It lasted the whole day. I locked myself in my room and was afraid to leave my house.
Technically I’ve had worse anxiety attacks while stoned.
Sorry to hear that man…
If the problem persists report it to your doctor.
same man when I smoke it’s hell like everybody’s screaming at me
I was afraid I broke my brain from too much alcohol. I feel recovered now.
Since I quit smoking cigarettes the anxiety has been creeping up on me, especially while driving. Sometimes I can’t drive from it.
Glad it passed for you. Really though I’d keep an eye on it. I hear that is the most hellish thing to experience. Was described as feeling like your falling face first into the side walk except you never hit it, you only feel like you are going to… Was a pretty good Ted talk.
I only get anxious when I don’t know what to do with my mind, but haven’t dealt with that since I quit smoking weed.
Do you have a history of anxiety attacks? Maybe you can find a pattern.
If you feel like it’s the alcohol then at least you can do something about it.
Well don’t go back to cigs man. This will pass I’m sure. Your chemistry is just adjusting. Perhaps the dopamine you typically release when smoking is getting backed up. I’m thinking the brain will regulate in this case might take a month or so.

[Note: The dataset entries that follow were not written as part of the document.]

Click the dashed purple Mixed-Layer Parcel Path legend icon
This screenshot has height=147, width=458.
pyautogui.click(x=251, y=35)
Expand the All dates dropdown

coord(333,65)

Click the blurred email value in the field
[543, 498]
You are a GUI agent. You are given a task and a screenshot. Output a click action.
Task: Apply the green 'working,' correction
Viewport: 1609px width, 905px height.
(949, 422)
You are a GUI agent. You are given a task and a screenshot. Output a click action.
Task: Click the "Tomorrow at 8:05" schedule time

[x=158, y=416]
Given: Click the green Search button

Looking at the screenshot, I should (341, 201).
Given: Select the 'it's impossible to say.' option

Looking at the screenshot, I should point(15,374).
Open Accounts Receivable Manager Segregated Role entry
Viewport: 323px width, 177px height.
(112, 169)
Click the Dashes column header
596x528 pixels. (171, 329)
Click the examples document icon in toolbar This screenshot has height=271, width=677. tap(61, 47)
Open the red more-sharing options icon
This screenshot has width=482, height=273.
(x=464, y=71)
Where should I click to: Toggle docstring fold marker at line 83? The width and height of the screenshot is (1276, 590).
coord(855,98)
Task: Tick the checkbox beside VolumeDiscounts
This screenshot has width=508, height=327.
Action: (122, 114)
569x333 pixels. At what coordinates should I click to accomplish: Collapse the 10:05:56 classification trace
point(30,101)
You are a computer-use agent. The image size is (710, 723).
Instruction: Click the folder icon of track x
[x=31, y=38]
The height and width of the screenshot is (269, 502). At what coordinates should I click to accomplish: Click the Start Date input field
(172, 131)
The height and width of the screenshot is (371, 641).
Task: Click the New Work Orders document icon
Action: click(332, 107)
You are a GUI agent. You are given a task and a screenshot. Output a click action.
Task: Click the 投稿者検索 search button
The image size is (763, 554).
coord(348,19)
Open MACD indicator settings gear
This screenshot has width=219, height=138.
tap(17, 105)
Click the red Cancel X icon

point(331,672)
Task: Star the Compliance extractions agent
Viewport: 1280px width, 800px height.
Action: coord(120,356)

No alcohol for me tonight.
I’m sorry it hit you so hard. I’m glad your getting back on track.
Hope you feel better soon.
I hate that feeling of sheer terror and panic. Feeling that I need to run away, but to afraid to leave… it’s exhausting.
I’m rooting for you.
When you guys get anxiety attacks is it normal for your brain to feel like it is short circuiting and you are becoming semi-mentally challenged from it?
I was afraid I had brain damage and was debating with myself if I was also suffering from delusions in that sense. I found it hard to think straight with the feeling of dread and was not used to this type of prolonged anxiety where there was no escape.
Yes I can’t seem to focus at all when I’m having anxiety attacks.
For me, yes… it’s a lot of short circuiting and I can’t calm down, or talk myself into a logical state. I can’t focus… My brain is yelling “danger” but very little else.
I’m amped up and freaked out and I can barely make a straight sentence.
■■■■ these mind screwers.
Are you just going cold turkey or you have a patch. Or Vape ? Wouldn’t that cause anxiety?
I was doing the vape, but I no longer need it. I have no craving for nicotine.
Dude that’s some heroic ■■■■ to report.
Going thru a anxiety attack too. Feel like I can’t function properly just waiting for relief. I would say mine are severe afraid of my thoughts and what may happen. Pray for peace of mind.